_DATA LISTING:_
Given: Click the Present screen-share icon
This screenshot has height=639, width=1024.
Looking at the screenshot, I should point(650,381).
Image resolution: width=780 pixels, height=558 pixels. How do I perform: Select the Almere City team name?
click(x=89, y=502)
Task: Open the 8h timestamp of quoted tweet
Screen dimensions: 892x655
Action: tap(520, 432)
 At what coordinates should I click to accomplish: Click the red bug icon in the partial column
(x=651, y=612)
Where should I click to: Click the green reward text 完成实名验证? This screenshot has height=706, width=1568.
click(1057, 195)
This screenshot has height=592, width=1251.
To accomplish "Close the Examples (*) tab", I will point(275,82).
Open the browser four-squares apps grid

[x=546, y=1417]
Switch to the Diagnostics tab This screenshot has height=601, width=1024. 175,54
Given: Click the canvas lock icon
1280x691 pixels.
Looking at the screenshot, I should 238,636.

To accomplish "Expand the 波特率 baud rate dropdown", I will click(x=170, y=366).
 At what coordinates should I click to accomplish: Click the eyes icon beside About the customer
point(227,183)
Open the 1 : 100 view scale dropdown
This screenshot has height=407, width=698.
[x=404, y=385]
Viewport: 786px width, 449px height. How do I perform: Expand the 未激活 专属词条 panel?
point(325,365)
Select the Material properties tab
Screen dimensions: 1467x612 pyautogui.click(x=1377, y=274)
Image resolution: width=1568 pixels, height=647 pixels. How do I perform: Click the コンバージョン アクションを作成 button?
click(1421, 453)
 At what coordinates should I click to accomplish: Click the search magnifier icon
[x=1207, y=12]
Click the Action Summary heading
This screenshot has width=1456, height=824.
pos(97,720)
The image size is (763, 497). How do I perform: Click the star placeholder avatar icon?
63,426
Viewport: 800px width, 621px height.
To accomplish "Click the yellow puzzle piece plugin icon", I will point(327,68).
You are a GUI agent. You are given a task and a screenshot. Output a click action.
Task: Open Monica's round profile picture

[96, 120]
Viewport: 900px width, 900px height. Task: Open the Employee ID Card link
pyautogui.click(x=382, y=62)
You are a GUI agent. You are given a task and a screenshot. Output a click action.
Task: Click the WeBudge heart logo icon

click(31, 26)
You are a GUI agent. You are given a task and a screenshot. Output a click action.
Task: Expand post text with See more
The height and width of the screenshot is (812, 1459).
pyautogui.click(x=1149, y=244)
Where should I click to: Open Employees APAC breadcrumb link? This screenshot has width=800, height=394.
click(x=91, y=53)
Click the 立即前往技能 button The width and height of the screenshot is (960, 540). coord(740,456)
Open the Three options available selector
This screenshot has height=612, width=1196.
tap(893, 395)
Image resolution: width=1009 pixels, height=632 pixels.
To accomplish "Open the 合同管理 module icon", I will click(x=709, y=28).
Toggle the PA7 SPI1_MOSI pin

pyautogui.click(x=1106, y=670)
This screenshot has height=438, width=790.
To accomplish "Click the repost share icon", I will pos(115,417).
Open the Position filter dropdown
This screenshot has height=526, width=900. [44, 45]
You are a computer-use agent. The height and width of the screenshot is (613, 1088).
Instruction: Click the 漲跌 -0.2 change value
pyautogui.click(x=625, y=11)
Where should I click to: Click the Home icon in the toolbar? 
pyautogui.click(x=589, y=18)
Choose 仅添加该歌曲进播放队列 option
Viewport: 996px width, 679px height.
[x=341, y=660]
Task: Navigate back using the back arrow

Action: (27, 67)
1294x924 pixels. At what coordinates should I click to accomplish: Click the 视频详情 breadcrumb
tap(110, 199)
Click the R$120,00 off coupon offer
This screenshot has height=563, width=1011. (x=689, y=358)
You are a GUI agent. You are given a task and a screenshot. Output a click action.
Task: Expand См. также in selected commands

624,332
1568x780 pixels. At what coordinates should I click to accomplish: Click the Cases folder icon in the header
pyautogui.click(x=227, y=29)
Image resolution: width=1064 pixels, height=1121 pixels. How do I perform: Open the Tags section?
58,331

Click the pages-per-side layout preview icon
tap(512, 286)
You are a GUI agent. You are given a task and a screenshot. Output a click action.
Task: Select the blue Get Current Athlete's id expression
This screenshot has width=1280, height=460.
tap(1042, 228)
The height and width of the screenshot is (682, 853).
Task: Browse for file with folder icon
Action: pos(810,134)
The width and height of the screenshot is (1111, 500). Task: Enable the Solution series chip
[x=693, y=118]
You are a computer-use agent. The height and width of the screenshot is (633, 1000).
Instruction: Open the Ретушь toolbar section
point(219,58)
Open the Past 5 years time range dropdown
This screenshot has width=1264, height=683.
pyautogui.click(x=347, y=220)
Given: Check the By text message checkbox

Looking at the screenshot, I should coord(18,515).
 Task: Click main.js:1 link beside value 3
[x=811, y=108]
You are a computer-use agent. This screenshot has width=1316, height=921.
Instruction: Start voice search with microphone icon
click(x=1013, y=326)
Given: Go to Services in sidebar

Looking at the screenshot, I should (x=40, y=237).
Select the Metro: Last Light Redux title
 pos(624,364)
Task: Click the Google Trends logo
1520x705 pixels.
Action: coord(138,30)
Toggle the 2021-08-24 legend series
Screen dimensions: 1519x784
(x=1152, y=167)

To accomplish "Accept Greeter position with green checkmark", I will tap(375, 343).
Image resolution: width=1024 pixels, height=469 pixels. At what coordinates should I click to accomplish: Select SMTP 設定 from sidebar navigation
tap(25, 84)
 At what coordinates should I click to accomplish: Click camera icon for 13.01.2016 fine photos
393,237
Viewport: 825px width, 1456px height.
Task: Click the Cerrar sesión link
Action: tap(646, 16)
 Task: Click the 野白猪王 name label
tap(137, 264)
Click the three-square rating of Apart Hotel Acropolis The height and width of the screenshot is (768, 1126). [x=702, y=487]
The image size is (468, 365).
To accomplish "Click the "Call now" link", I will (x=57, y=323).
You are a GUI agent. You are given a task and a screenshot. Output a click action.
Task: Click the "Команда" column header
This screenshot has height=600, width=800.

_EXERCISE REQUIREMENTS:_
For each line above that includes "share", copy the line.

_YOUR SOLUTION:_
Given: Click the Present screen-share icon
To accomplish "Click the repost share icon", I will pos(115,417).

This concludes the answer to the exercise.